Biennale dell’Umorismo,
vince il bulgaro Georgiev

Il Bulgaro Valentin Georgiev vince la 25° edizione della Biennale dell’Umorismo di Tolentino
Dopo la cerimonia di inaugurazione, nel corso dello spettacolo, presentato da Walter Corda, a cui hanno partecipato Arturo Brachetti, Claudio Lippi, Salvatore Marino, Cinzia Pennesi, Riccardo Mannelli, sono stati ufficializzati i vincitori selezionati dalla Giuria della 25° edizione della Biennale Internazionale dell’Umorismo nell’Arte.
Il Presidente Giorgio Forattini, il Direttore artistico Maurizio Costanzo ed i componenti Achille Bonito Oliva, Enrica Bonaccorti, Evio Hermas Ercoli, Riccardo Mannelli e Maurizio Nichetti, dopo un’attenta valutazione delle 1195 opere pervenute da 549 autori in rappresentanza di 55 nazioni, hanno assegnato i seguenti premi, con le relative motivazioni:
Premio internazionale “Città di Tolentino”
Tema “I bambini ci guardano… e ridono di noi”
Vincitore della 25a Biennale dell’Umorismo nell’Arte
VALENTIN GEORGIEV Bulgaria
con l’opera “Senza titolo” (acrilico su tela)
Unisce ad una indubbia valenza pittorica un senso dell’umorismo che risale al mondo trasgressivo dell’infanzia. La sintesi dissacrante che scaturisce dal puro gesto escatologico del bambino, in contrasto con il gesto pittorico/poetico d el papà artista, mette in risalto una chiara componente auto-ironica. L’adesione puntuale al tema del concorso rende quest’opera e il suo autore meritevoli del primo premio.
2° premio
Ignat Mihai Romania
con l’opera “Senza titolo” (acquarello)
La rappresentazione tragicomica del parto mette in evidenza un forte impulso nostalgico del neonato al ritorno nel rassicurante ventre materno. La sua estrema determinazione nell’aggredire la vita con “sarcasmo mordace” si identifica in pieno col tema dato.

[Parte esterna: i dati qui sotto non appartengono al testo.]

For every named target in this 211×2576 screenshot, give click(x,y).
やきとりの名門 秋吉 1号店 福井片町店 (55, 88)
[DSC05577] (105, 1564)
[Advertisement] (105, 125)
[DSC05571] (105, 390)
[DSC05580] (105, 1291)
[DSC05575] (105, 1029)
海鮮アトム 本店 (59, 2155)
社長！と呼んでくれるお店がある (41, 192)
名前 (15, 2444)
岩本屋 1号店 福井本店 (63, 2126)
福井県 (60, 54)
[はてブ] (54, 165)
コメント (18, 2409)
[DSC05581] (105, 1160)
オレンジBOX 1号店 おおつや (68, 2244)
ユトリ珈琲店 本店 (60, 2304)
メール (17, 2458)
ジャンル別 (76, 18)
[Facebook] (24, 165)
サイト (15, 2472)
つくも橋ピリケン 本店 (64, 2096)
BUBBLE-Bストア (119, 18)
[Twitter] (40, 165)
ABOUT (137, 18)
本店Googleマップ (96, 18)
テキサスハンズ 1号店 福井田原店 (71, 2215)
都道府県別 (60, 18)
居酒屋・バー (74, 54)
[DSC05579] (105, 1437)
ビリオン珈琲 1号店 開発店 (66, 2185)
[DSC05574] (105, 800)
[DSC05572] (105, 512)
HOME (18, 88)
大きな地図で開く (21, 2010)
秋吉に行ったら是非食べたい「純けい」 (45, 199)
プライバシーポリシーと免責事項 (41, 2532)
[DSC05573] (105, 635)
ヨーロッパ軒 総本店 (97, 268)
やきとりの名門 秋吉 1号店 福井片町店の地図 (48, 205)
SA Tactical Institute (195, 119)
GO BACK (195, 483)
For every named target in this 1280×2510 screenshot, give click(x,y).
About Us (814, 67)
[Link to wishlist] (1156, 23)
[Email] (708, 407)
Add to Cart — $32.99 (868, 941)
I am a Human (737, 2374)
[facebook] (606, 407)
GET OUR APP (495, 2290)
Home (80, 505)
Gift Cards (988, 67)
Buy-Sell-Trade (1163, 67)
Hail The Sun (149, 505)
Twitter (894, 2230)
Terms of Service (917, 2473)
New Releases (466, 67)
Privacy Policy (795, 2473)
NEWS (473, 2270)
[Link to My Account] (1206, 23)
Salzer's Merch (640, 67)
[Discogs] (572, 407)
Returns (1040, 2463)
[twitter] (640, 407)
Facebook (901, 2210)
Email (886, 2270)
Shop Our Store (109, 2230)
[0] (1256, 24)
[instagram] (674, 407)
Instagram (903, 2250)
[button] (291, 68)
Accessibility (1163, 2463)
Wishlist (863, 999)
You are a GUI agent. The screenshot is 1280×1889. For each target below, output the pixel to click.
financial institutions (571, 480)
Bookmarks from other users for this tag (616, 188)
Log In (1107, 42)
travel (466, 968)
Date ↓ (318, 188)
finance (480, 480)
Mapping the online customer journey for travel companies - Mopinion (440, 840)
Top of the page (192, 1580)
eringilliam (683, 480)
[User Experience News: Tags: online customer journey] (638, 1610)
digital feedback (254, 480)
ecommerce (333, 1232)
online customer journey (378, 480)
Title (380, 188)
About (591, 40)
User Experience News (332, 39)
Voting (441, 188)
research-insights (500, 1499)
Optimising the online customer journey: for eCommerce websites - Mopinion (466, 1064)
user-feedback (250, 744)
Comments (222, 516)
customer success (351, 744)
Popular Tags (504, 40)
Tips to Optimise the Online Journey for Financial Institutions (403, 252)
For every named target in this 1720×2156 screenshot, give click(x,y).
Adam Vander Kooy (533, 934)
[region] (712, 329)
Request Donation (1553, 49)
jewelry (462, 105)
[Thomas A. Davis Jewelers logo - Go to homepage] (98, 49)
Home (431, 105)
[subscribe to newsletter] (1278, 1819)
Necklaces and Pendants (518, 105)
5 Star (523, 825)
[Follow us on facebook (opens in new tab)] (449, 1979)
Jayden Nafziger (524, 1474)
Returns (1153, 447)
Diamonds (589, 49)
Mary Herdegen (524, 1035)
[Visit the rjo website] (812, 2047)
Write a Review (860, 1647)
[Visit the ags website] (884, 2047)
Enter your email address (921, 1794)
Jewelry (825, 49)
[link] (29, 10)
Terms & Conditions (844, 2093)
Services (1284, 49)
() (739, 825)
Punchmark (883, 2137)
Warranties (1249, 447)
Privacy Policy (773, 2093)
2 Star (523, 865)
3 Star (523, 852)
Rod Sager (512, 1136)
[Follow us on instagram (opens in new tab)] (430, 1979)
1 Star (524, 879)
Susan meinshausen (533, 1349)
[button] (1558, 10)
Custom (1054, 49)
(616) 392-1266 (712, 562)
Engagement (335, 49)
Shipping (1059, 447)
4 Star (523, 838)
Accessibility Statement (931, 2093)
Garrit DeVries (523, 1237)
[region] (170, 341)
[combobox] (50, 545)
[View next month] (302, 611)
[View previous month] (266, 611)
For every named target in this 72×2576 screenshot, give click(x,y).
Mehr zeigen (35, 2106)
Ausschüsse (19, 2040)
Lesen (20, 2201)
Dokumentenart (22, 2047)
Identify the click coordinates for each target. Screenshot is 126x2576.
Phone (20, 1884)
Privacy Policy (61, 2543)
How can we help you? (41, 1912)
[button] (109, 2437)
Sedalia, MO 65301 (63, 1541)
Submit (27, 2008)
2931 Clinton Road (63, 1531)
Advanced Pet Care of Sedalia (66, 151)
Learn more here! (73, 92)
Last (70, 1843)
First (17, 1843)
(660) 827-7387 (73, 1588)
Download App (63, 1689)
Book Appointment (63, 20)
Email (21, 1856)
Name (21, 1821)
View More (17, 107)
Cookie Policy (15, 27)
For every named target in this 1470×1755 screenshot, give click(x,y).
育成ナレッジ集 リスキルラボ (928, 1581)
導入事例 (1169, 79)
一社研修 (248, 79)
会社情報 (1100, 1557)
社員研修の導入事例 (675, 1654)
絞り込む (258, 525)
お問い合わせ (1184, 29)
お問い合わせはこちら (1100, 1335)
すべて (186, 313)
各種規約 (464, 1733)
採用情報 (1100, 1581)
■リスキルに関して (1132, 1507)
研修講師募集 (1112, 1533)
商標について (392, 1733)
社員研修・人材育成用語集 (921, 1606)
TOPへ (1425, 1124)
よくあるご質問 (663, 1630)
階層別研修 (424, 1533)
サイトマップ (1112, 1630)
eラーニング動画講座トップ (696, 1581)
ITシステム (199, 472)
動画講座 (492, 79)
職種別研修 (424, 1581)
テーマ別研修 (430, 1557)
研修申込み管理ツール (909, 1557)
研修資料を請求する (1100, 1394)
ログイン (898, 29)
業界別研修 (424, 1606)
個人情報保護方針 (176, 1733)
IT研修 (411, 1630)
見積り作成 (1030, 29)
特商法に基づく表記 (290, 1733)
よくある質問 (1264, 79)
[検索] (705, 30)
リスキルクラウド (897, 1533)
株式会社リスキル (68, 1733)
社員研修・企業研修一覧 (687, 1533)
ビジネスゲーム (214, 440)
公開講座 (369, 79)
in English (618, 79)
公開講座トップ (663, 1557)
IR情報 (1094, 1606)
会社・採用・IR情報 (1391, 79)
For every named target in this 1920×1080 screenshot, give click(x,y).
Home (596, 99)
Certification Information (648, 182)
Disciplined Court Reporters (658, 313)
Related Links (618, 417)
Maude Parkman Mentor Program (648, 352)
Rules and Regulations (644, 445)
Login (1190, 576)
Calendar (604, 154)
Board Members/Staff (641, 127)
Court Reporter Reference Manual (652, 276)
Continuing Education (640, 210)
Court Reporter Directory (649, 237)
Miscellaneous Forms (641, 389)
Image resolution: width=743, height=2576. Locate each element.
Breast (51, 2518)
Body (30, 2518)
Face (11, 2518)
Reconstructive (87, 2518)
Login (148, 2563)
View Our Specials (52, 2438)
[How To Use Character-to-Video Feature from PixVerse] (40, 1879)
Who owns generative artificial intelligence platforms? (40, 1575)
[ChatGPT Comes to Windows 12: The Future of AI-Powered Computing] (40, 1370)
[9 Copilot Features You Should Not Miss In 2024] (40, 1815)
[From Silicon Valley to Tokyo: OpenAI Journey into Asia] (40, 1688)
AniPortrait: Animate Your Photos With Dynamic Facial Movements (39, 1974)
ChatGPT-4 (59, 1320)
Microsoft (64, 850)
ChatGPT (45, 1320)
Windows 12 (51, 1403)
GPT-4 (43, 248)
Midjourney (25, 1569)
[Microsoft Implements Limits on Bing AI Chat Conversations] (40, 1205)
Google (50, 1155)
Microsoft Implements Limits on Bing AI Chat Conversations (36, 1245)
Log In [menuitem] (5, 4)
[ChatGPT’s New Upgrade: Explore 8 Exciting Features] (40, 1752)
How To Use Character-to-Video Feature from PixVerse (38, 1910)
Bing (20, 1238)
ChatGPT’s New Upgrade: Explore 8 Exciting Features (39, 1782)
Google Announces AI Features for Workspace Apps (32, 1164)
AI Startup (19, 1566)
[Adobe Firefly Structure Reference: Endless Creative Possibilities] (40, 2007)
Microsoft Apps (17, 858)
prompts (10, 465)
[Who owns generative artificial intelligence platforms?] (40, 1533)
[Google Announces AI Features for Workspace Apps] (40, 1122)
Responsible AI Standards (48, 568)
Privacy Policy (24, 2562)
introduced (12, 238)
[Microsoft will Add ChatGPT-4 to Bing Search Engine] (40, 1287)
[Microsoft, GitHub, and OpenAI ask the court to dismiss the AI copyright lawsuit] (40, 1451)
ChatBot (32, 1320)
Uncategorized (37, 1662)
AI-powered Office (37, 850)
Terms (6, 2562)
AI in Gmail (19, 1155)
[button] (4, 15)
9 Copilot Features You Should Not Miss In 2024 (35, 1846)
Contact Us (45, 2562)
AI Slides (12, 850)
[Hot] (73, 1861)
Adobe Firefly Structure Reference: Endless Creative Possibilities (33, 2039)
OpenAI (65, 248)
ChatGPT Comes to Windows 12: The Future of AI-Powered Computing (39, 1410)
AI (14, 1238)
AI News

Movimento e incisività del segno completano l’efficacia dell’opera e la rendono meritevole del secondo premio.
3° premio
ARÍSTIDES ESTEBAN HERNÁNDEZ GUERRERO “ARES” Cuba
con l’opera “Senza titolo” (tempera)
Lo stupore e la perplessità della bambina nel sentirsi rimproverare per un gesto naturale, sottolineano una feroce arroganza e l’incapacità degli adulti a guardarsi dentro. Queste motivazioni rendono l’opera meritevole del terzo premio.

Premio Speciale della Giuria
PENCHO DOBREV Romania
con l’opera “The children are watching us” (scultura)
Qui c’è la sintesi perfetta del tema del concorso. Il primo sguardo che accompagna l’uomo dalla materia all’infinito: lo stupor mundi maschile.
Segnalazioni con menzione speciale per il significativo livello artistico e umoristico:
DRAGOSTINOV RUMEN Romania – “Labirint“
GOMES CLAUDIO ANTONIO Brasile – “Gravata”
LI RUN TANG Cina – “Senza titolo”
GEZA HALASZ Ungheria – “Senza titolo”
CECKAUSKAITE ROLANA Lituania – “Like Mamma”
MASCETTI LEONARDO Italia – “Peacekeepers”
STOEV NIKOLAI Bulgaria – “Equilibrium”
Nelle foto. dall’alto al basso i disegni dei primi tre classificati.